## Work to be completed
Retype the listing exactly. Leave out the images.

## Given entries
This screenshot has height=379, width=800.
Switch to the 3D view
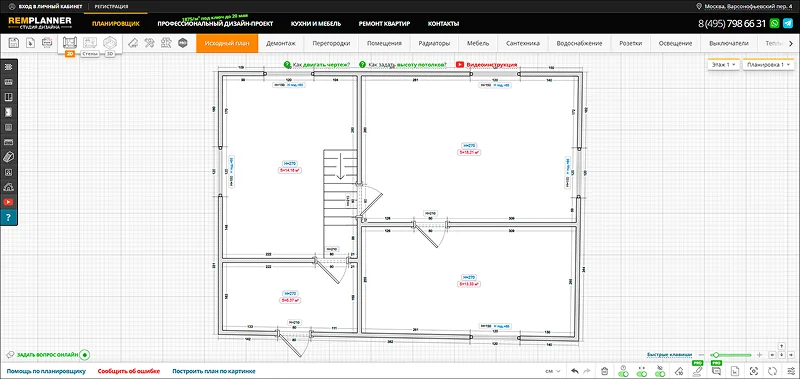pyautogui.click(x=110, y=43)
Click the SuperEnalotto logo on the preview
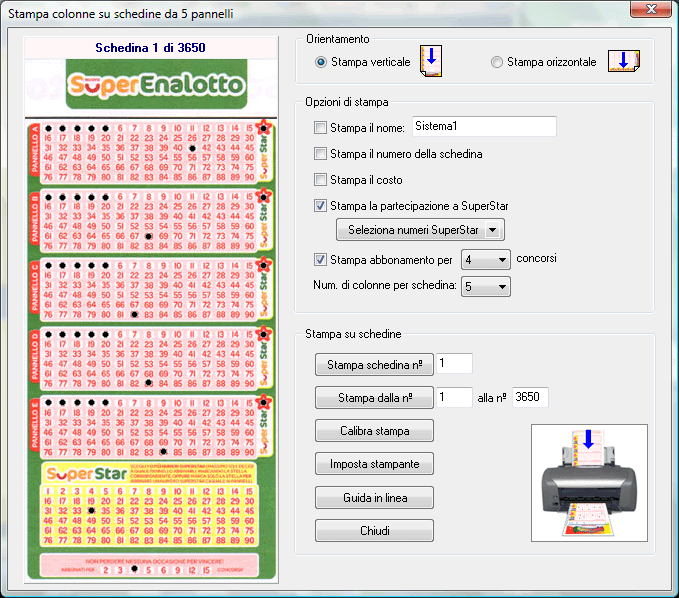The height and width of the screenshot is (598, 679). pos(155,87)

## Response box
This screenshot has height=379, width=800.
Switch to the 3D view
pyautogui.click(x=110, y=43)
Click the SuperEnalotto logo on the preview
The height and width of the screenshot is (598, 679). pos(155,87)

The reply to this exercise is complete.